Remember that, as you make your adjustments, it’s all a balancing act. The strings pull on the bridge, the springs pull on the vibrato block in the back of the guitar. These two elements fight against each other, with the front edge of the bridge and its two or six mounting screws acting as the fulcrum. Take you time, retune often, and don’t be afraid to fool around with settings; the worst that can happen is that you’ll break a string or have to return the guitar to its earlier setup. (For this reason, it’s wise to make note of the starting points for all the screws and the original angle of the bridge.)
- Fender sets the tailpieces on factory guitars so that the back of the tailpiece is 1/8″-3/16″ off the body. The greater the angle, the more the pitch can be pulled up with the vibrato arm.
- Some players prefer to tighten the tension springs down so that the bridge sits flat against the body. This allows only downward pitch bends, but some players feel it improves resonance and sustain. It also keeps the guitar in tune if a string breaks, since the springs can’t pull the bridge down in response to the reduced string tension (the bridge is already flat against the body and can’t be pulled down further).
- Some players – Eric Clapton being a notable example – prefer to block their vibrato tailpiece with a piece of wood so that it is flat against the top and can’t be used to change the pitch of the strings. Players do this because they feel it creates stable tuning as well as a stable feel. It also provides improved resonance, sustain, and tone.

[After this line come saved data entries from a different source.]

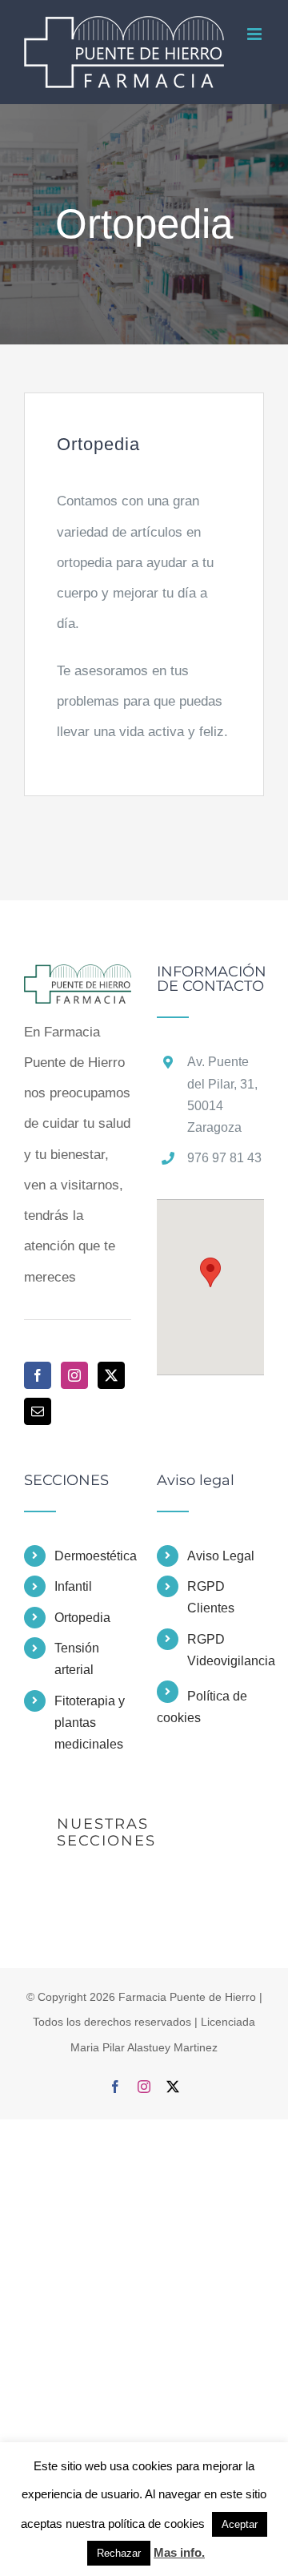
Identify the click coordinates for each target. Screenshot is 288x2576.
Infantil (73, 1603)
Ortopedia (82, 1634)
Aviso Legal (220, 1573)
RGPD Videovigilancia (225, 1666)
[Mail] (37, 1428)
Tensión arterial (76, 1675)
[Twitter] (111, 1392)
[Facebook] (37, 1392)
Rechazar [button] (119, 2553)
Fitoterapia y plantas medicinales (89, 1739)
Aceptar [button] (240, 2524)
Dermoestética (92, 1573)
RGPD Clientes (210, 1614)
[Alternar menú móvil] (255, 96)
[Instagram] (74, 1392)
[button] (210, 1289)
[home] (77, 996)
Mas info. (179, 2552)
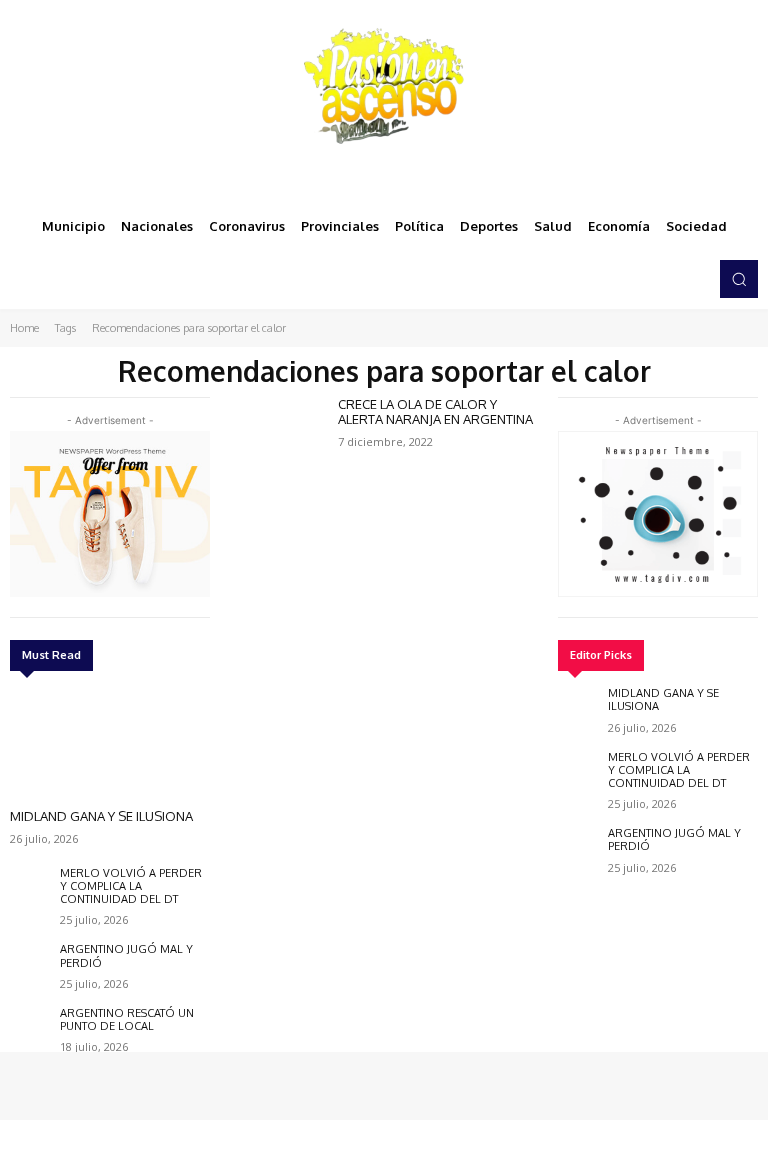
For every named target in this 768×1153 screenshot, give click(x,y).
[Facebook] (612, 279)
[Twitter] (668, 279)
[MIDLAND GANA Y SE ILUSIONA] (110, 743)
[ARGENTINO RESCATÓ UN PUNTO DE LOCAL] (30, 1027)
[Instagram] (640, 279)
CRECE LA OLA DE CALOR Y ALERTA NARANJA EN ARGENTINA (435, 412)
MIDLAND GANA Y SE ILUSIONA (101, 816)
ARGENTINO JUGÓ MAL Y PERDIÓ (674, 839)
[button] (739, 279)
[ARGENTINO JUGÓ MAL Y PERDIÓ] (30, 963)
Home (24, 328)
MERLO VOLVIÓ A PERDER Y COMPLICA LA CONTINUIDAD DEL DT (131, 886)
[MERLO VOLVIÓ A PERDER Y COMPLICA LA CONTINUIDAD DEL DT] (30, 887)
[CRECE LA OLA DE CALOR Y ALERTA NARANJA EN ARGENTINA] (276, 434)
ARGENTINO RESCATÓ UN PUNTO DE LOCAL (127, 1019)
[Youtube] (696, 279)
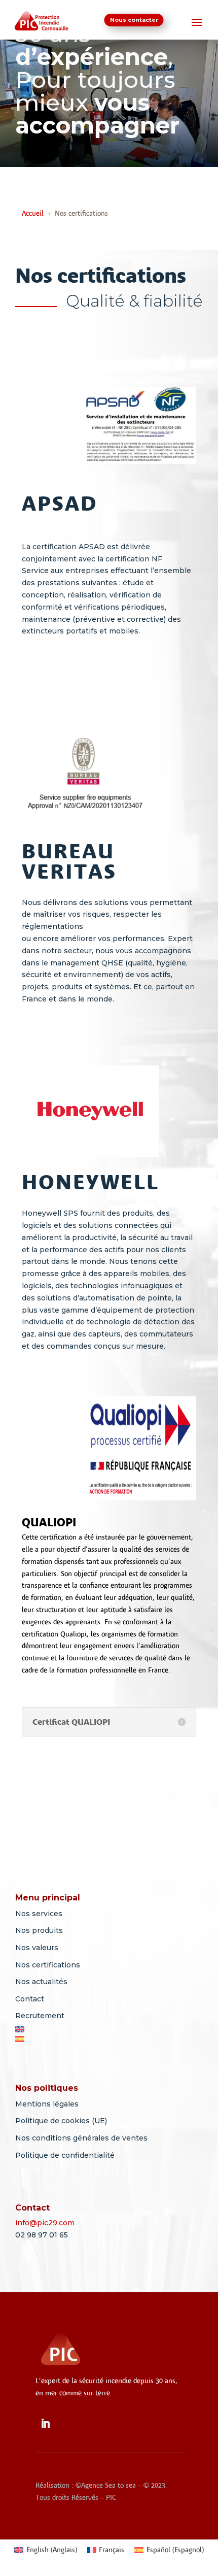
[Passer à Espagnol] (116, 2039)
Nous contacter (134, 19)
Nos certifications (47, 1964)
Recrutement (39, 2015)
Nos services (38, 1913)
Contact (29, 1998)
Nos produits (39, 1930)
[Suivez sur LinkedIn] (45, 2423)
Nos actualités (41, 1981)
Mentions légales (47, 2104)
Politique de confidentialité (65, 2155)
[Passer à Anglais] (116, 2029)
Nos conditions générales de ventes (81, 2138)
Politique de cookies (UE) (61, 2120)
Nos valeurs (36, 1947)
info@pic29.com (45, 2222)
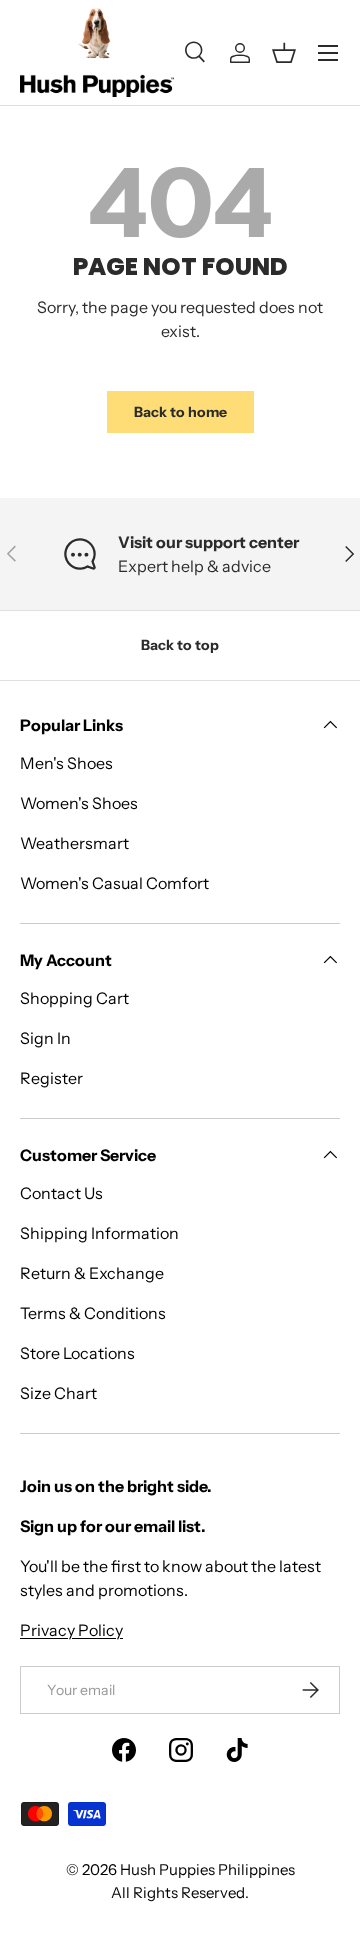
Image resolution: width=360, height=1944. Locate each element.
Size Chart (58, 1393)
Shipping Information (99, 1233)
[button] (284, 53)
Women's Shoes (79, 803)
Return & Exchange (92, 1273)
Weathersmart (74, 843)
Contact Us (61, 1193)
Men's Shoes (66, 763)
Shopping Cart (74, 998)
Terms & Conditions (93, 1313)
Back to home (180, 412)
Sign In (45, 1038)
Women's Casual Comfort (114, 883)
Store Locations (77, 1353)
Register (51, 1078)
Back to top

- If you change string gauges (or sometimes even brands), then you will likely have to adjust the angle of the bridge to compensate for the different string tension.
- If you adjust the angle of the vibrato, then you should double check the guitar’s action and intonation to ensure they have not been affected. If you increase the angle of the bridge, then the action will rise slightly, and the string length will be slightly shorter. Likewise, if you reduce the angle of the bridge, then the action will be slightly lower and the string length slightly longer.
- Fender-style tremolos have room for five springs in the back of the guitar, though most ship from the factory with just three springs installed (which works fine in most cases). If you don’t like the “feel” of the tailpiece, then you can experiment with adding one or two more springs, then adjusting the claw screws to re-balance the tremolo. Some players also change the points on the claw where the spring loops are attached. There are five loops, one for each spring. If the center spring runs to the center claw point, then the outside springs can go either to the two outside points or to the two points adjacent to the center point. There are also five holes in the vibrato block, where the springs are anchored. You can also experiment with moving the springs among these holes; anchoring the springs to different points will cause slight changes in tension and feel. If you use four springs, then typically the center anchor points on the block and the claw are unused – though this isn’t an enforceable law. Experiment to see if moving the springs around works better for you, particularly if you use an “unbalanced” string set (light top/heavy bottom, for example).
- Some sources suggest that tremolo springs wear out with age, though I haven’t known this to be a major issue. If you’re a heavy tremolo user and decide to replace the old springs in your guitar, then be sure to replace all of them at once to maintain stability and even tension – this will help prevent tuning issues.